#### Dataset excerpts
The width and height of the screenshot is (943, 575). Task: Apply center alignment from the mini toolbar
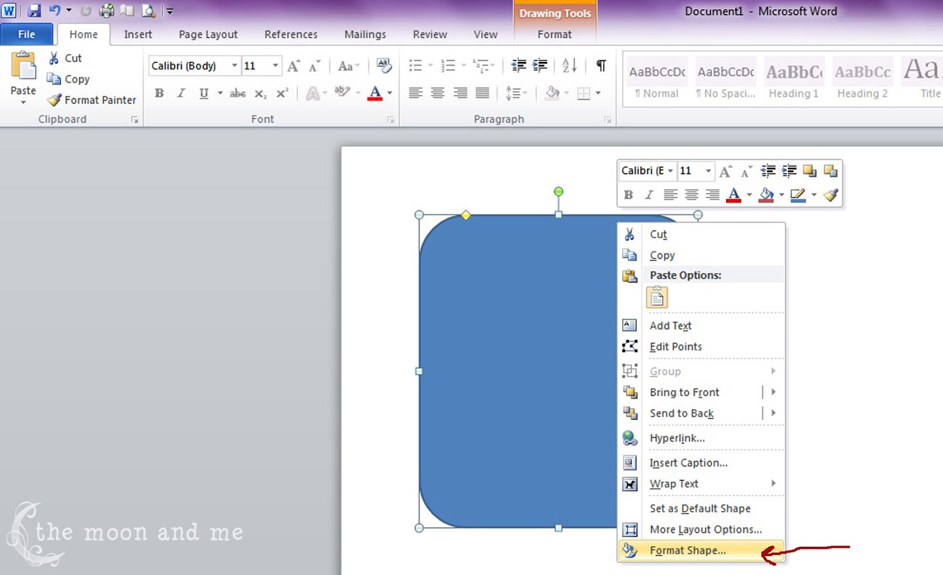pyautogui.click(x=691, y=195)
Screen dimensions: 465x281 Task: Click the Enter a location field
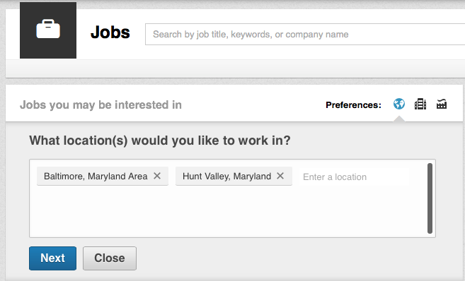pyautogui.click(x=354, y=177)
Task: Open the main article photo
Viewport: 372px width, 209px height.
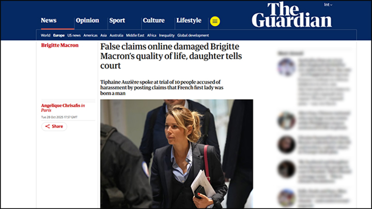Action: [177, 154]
--
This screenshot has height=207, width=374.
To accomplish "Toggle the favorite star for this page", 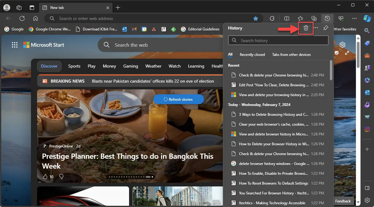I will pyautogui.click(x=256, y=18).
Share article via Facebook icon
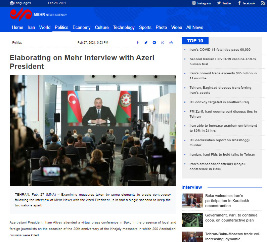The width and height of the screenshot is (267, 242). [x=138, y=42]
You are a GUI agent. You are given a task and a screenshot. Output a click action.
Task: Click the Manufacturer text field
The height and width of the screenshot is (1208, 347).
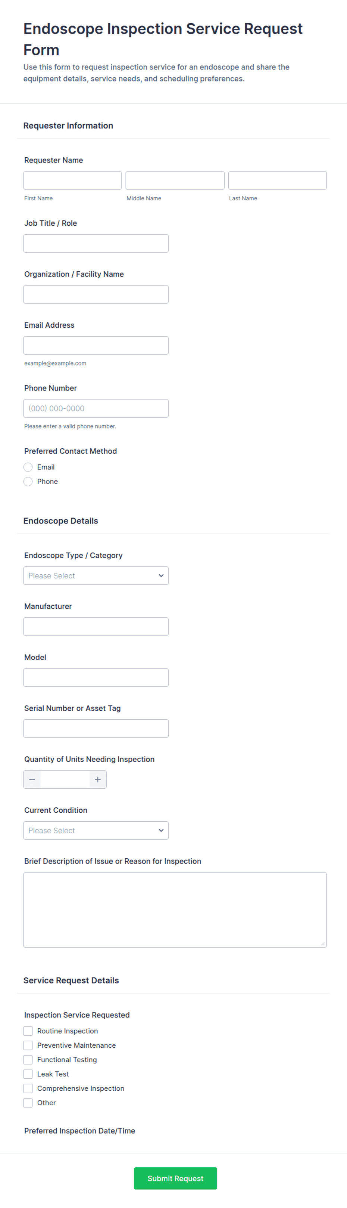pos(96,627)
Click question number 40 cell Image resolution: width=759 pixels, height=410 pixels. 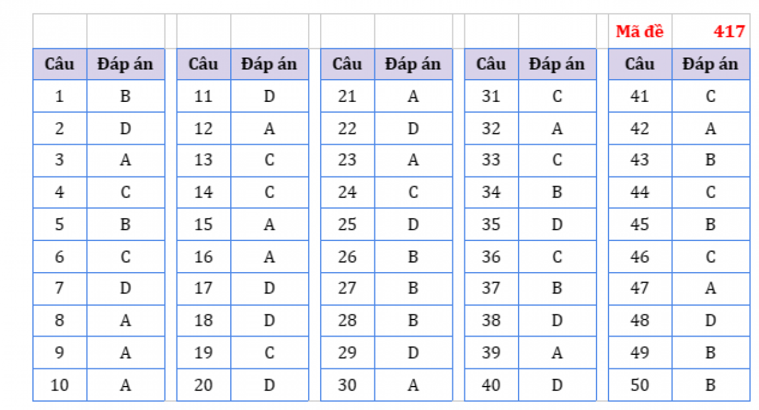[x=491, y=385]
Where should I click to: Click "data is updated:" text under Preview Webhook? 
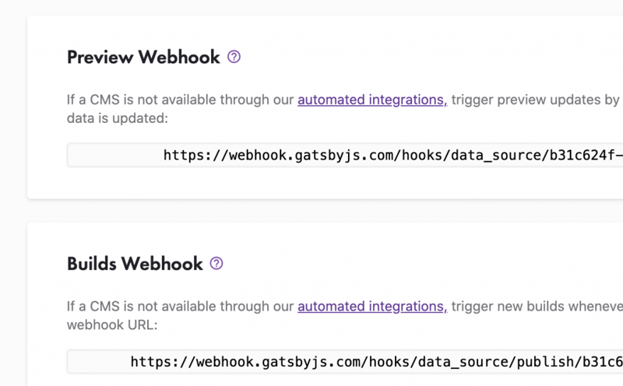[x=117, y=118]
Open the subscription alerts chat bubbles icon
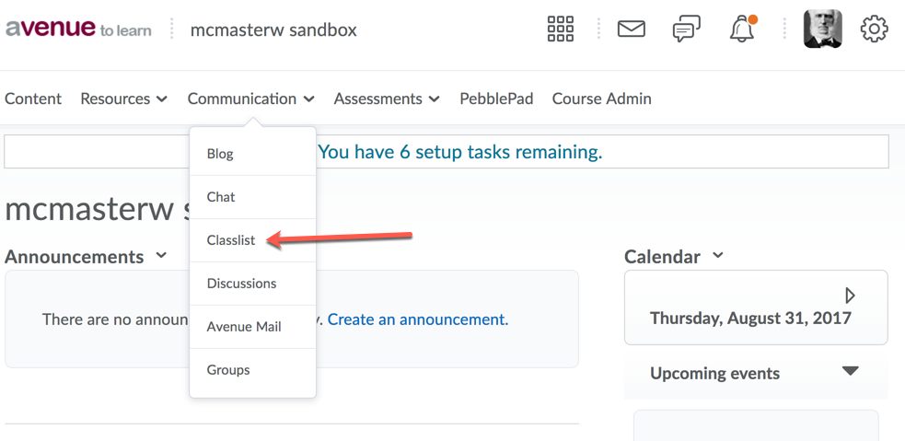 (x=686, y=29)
* * *
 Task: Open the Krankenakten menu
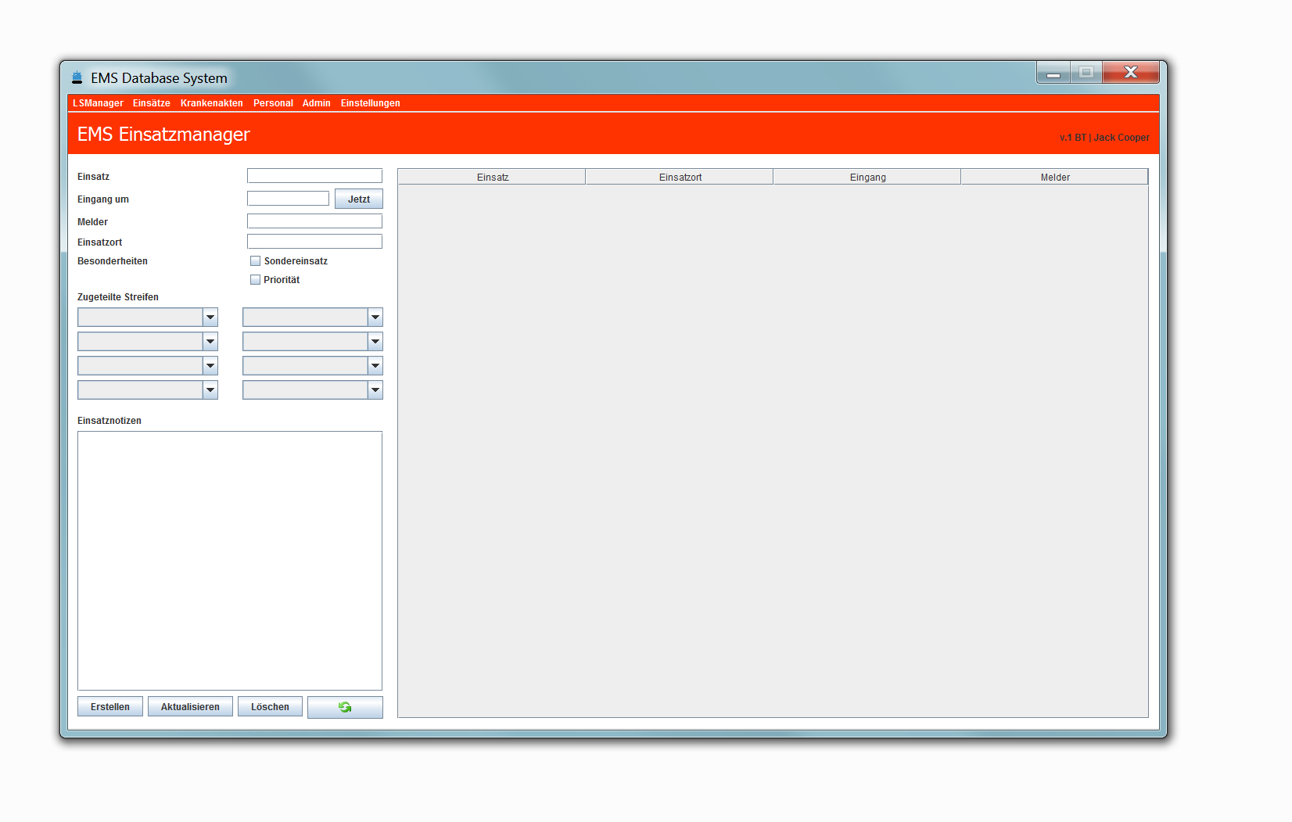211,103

#### Task instructions
Pick out every line in the records that contains the word "text", and copy each of those lines.

#### Result of this exercise
Task: Click the Manufacturer text field
Where should I click to: Click "data is updated:" text under Preview Webhook? 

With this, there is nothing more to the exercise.